A farewell to Central Europe. For now.

22 Feb

Today I depart Budapest and go back to normal life at home. While every traveler must do this at some point, this particular “goodbye”, for me, is a particularly thought-provoking one. What I mean by that is that I’ve got plenty more to see before I’m likely to set foot in this part of Europe again. It will be a while before I return to Central Europe, and not because it is a bad place to travel, but because there’s so many more regions I want to see. As such, I took sometime to reflect on my travels in this region.

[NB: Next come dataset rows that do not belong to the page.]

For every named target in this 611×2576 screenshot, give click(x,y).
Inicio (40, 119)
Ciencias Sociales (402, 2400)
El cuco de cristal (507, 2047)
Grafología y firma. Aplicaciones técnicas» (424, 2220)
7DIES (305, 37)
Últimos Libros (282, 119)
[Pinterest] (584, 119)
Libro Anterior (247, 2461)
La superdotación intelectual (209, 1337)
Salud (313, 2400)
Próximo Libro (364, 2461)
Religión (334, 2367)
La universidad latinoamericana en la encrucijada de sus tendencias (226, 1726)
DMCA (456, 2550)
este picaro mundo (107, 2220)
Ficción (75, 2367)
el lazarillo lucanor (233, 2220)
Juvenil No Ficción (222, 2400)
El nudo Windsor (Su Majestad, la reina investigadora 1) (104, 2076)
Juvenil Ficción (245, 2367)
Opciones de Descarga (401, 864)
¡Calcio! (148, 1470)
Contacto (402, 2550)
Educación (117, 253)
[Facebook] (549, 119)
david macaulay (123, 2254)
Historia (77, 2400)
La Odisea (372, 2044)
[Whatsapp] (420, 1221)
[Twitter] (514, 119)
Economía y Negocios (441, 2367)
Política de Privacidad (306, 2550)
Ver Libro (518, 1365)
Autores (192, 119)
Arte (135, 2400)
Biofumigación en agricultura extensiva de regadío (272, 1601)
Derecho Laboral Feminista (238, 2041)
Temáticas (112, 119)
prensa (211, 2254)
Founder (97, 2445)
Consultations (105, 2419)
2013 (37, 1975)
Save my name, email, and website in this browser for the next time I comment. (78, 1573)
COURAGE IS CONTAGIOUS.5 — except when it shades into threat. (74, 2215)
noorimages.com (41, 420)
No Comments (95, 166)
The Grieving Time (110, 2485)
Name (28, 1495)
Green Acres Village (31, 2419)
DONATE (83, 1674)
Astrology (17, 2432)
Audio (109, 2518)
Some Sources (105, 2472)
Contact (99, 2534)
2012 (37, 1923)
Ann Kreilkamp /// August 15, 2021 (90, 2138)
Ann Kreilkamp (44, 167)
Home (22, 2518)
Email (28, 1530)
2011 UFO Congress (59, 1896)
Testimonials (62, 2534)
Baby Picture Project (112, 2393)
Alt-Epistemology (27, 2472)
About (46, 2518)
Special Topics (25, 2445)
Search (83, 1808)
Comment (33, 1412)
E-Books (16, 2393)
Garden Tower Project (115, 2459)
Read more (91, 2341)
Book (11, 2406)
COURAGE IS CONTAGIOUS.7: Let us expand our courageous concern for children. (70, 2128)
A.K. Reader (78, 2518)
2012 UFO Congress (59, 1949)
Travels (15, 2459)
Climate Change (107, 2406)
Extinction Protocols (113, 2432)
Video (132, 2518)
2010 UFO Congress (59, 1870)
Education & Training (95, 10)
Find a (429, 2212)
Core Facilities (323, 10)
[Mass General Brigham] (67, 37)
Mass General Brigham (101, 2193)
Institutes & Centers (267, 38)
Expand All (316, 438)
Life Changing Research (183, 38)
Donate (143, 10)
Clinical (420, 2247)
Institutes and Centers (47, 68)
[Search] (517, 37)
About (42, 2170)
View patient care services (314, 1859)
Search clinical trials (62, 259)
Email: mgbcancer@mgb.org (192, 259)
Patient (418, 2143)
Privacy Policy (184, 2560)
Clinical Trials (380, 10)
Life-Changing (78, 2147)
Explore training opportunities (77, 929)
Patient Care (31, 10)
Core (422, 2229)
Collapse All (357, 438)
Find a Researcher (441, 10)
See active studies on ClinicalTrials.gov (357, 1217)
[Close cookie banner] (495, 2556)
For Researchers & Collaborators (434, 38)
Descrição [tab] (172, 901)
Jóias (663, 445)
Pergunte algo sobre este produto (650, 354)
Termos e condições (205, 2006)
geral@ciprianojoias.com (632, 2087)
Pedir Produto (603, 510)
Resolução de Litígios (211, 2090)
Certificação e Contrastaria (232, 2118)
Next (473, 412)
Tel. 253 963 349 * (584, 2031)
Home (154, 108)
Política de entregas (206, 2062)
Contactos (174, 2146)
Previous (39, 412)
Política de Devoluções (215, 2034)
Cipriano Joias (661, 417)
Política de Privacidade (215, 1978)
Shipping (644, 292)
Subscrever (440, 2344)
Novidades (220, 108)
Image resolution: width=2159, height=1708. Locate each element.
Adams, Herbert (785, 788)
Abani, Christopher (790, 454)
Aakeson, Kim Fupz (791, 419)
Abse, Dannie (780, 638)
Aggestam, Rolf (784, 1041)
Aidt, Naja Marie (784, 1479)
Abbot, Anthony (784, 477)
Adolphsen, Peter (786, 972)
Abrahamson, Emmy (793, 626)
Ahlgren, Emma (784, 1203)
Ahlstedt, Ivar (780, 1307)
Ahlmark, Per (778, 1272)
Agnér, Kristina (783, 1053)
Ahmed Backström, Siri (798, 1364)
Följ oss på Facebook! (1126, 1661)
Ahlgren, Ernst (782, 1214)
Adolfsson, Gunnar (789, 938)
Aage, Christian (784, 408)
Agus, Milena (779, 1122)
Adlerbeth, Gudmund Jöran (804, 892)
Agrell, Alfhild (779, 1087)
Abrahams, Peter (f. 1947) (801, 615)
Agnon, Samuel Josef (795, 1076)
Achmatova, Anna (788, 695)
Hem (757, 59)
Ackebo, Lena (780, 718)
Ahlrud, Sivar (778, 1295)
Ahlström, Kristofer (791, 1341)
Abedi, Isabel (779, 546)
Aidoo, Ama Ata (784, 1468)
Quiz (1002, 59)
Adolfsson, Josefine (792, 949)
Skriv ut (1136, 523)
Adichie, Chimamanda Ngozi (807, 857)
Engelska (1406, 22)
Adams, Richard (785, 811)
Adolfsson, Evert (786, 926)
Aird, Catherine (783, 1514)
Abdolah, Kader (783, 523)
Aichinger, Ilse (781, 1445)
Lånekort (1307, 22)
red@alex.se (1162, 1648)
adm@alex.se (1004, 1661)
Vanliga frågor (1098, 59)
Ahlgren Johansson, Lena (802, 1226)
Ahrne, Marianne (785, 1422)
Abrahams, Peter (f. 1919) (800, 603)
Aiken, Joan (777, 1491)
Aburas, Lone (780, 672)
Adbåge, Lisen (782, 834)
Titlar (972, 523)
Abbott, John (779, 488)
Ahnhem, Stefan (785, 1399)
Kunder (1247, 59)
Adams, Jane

Over the summer, I traveled far and wide across the Eastern part of Central Europe, through the Baltic States down to Prague, then over into Austria. The first thing that I remember as being particularly striking about this region is the architecture. The old-town architecture in this region is, without a doubt, my favorite style in Europe. The second thing that truly struck me was just how untouched and beautiful the rural areas are. Unlike in say, Britain, the rural parts of this region are not cut-across by loads of highways and quilts of suburban patchwork. They really do feel like rural areas.

If there’s any piece of advice I’d give to a traveler visiting this region, here’s what it would be: more than in most parts of the world I’ve visited, I’d tell the average traveler planning a trip here to keep an open mind. It is generally not “exotic” enough to be strikingly enticing to adventurous travelers the way, say East Asia is. On the other hand, it is far too exotic for many American tourists whose only dream destinations would be Paris and Disneyworld. This region is not the off-the-beaten-track adventure it once was, nor is it as touristy as Paris. Rather, it is something in between.